Posted by – June 13, 2009

National (“socialised”) pension systems take money from people who are working and give it to people who don’t work anymore because they’re old. It’s a simple idea but inevitably it creates many biases and inequalities. Currently the best-known one is that the average baby boomer will end up getting more out of the system than they put into it. They were many and paid the pensions of few. The average person born in the immediately following generations will put more in the system than they get out, because they are few and pay the pensions of many.

So the pension system transfers wealth to baby boomers from people born later than them. On the other hand, there are other systems that transfer wealth in the opposite direction. Improved baby and student benefits are a governmental example, inheritance and financially supporting one’s children is a direct one. Perhaps the most important system is the improvement of everything with time. In a sense a thousand dollars was worth a lot more 40 years ago because of inflation, but in another sense it’s worth way more now because now you can buy an Internet-connected machine with it. Or: there’s no way for baby boomers to buy themselves a youth with Internet.

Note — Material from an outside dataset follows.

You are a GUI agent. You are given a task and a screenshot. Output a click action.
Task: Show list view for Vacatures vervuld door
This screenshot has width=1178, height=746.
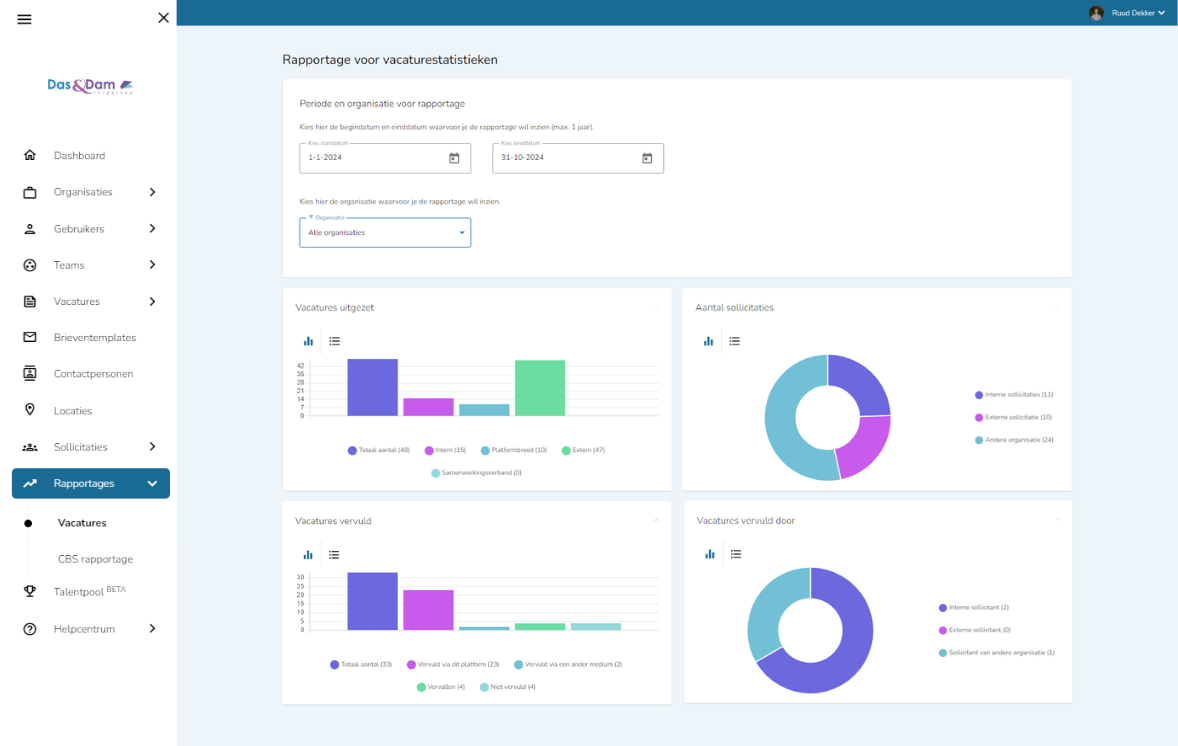click(x=736, y=554)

Of course, the world is also getting worse in some senses. Example: there is less cheap energy in the future now than there used to be. It’s quite difficult do judge fairness between generations, especially before all the news is in. Will the ecosystem turn out to be greatly damaged? Will the unemployed, un-needed masses of the future ever find meaning in life? Who knows. Suffice to say that almost everyone alive now is lucky with the perspective of the past.

But generations are just one pension bias. Another major one is sex bias. The pension system transfers wealth from men to women because women live longer. In addition, men make more money and thus pay more into the system, magnifying the effect. This is probably second only to marriage in wealth-transfers between the sexes.

There is a similar but opposite effect in the realm of insurance. Men have more risks from approximately everything, so insurance companies have to pay out policies on them more frequently. Interestingly, this is one biological inequality which is rebalanced by mechanism (there is nothing similar for pensions): insurance companies are allowed, and indeed do, charge men more for life and car insurance. What about other risk groups? Do insurance companies give discounts to unrisky ethnic groups? No, because that would be illegal.

In general, the more information insurance companies are allowed to use, the worse insurance works. If we had perfect information about the future, the fair price for anyone’s insurance would be the exact amount needed to cover their claims, plus bureaucratic overhead. Genetic profiling is a major step in this direction, and sex discrimination is a coarse kind of genetic profiling. Discrimination by ethnic groups is also a form of genetic profiling, one before which we currently draw the line.